### DOCUMENT SEGMENT
I had the privilege of teaching Tom Cowan’s Subaltern Frontiers in my fall 2022 graduate seminar shortly after the book was published. Student commentaries bubbled with enthusiasm about Tom’s impressive wielding of ethnographic and archival research and his ability to tack back and forth across historical periods. In the first two chapters of the book, we come to see historical figures such as Malcolm Darling – the assistant commissioner of colonial Punjab, whose racializing language helped establish caste hierarchies – alongside present-day characters such as Vikram Yadav, an elite landowner in Gurgaon who, echoing Darling more than a hundred years later, ridiculed those still residing in the region’s villages for their lack of industriousness. I concur with my students and find in this book a dexterous and confident technician at work, mobilizing tools of heterodox political economy and subaltern historiography into concrete-historical syntheses of the contradictions of contemporary urbanization.  

We had a funny moment in seminar: ten of the twenty students were from South Asia, and 6 were Delhi wallahs. Adding myself, a third of us shared in an insider conversation about our respective experiences travelling through, living in, or generally despising the city of Gurgaon— that neoliberal nightmare and dialectical image of accumulation and crisis lying just south of India’s capital. I’ve taught about Gurgaon for many years, and more recently written about the city through the familiar contrast it offers between luxury enclaves and abandoned labor camps (Waldman and Ghertner 2023). The group of us in the seminar found Tom’s journey through the city refreshingly original. He begins by taking us on a trip not south from Delhi to the glimmering malls and fertilized golf greens, as most commentators on the Millennium City (as Gurgaon self-brands itself) do, but from the southern border, moving northward from the hinterland in a shared jeep for migrant laborers to an urban tenement. In a city that perhaps best exemplifies the geography of extended urbanization, Tom reverses things, moving from outward in. The reversals – both analytical and geographical – continue across this multi-layered book.

Tom tells us he’s drawing from the Subaltern Studies collective, but then rejects any notion of the subaltern as either a fixed identity or subordinate social position. Landed agrarian castes who gained power precisely through their control over more classically subaltern castes here become the chief protagonists of subalternity. He goes inside the most speculative, financialized urban space in India and shows that it is governed by deeply material struggles over labor. Tom locates the rural–urban frontier not on the periphery, but in urban villages smack dab in the middle of the city, calling these localities “frontiering devices,” not obstacles to or externalities from the urban process. The book is brimming with surprises.

### DATA
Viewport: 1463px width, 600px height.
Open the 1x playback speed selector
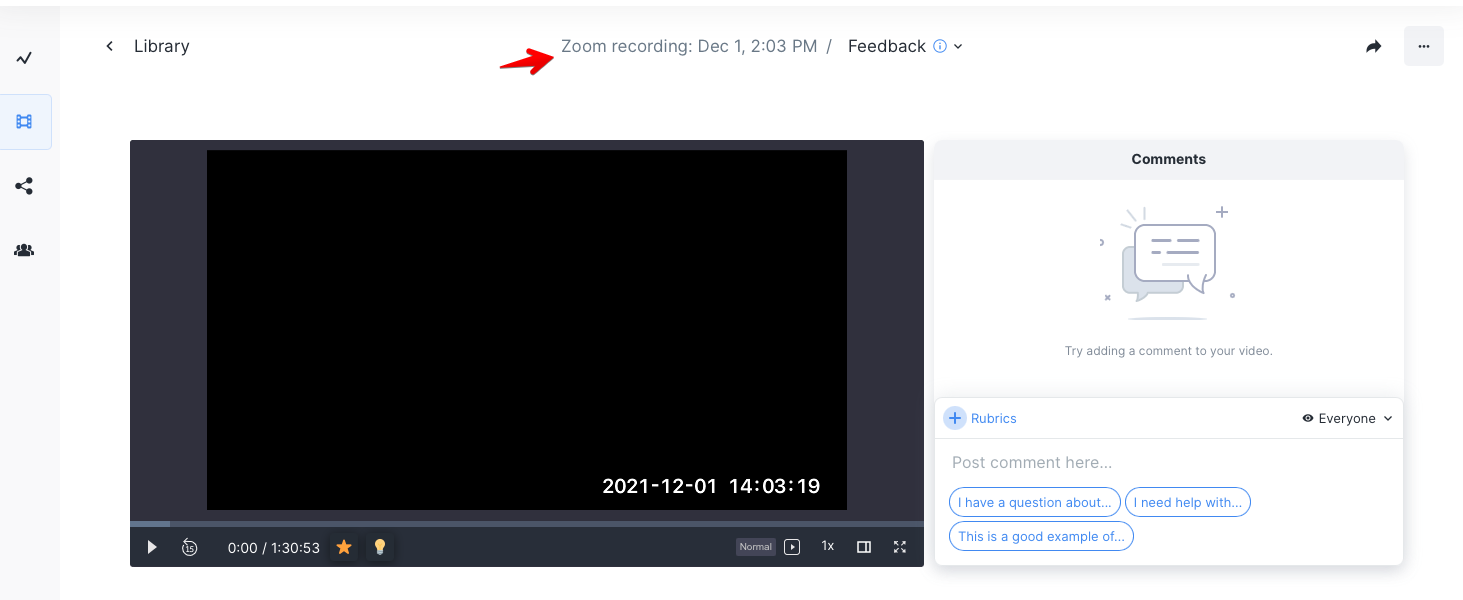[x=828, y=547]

...

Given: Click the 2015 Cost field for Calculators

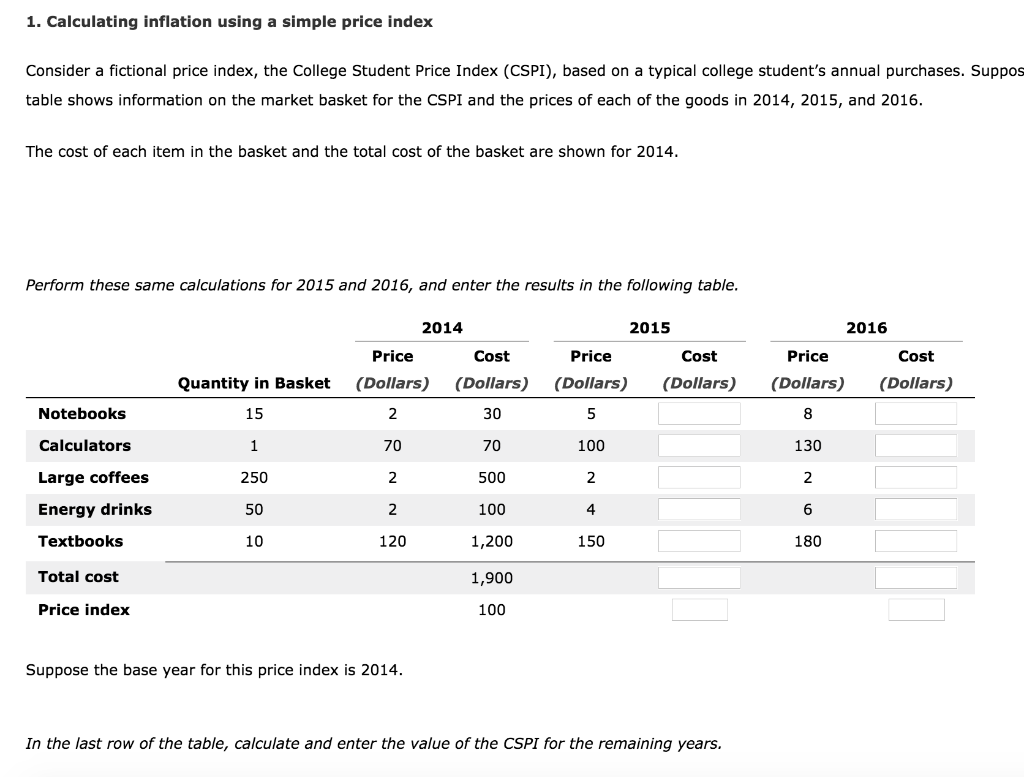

### TASK SET
**a.** Sum up the review of Subaltern Frontiers in two sentences.
**b.** According to the review of Subaltern Frontiers, what name does Gurgaon use to brand itself?
**c.** Echo everything in the review of Subaltern Frontiers from "Tom tells us" down to "brimming with surprises.".

### TASK ANSWERS
**a.** The reviewer taught Tom Cowan's Subaltern Frontiers in a fall 2022 graduate seminar, where students were enthusiastic about its use of ethnographic and archival research, and the reviewer agrees that it skillfully synthesizes the contradictions of contemporary urbanization. The book reverses usual approaches to Gurgaon by moving from the hinterland inward, treating landed agrarian castes as the chief protagonists of subalternity, and locating the rural–urban frontier in urban villages in the middle of the city.

**b.** The Millennium City.

**c.**
Tom tells us he’s drawing from the Subaltern Studies collective, but then rejects any notion of the subaltern as either a fixed identity or subordinate social position. Landed agrarian castes who gained power precisely through their control over more classically subaltern castes here become the chief protagonists of subalternity. He goes inside the most speculative, financialized urban space in India and shows that it is governed by deeply material struggles over labor. Tom locates the rural–urban frontier not on the periphery, but in urban villages smack dab in the middle of the city, calling these localities “frontiering devices,” not obstacles to or externalities from the urban process. The book is brimming with surprises.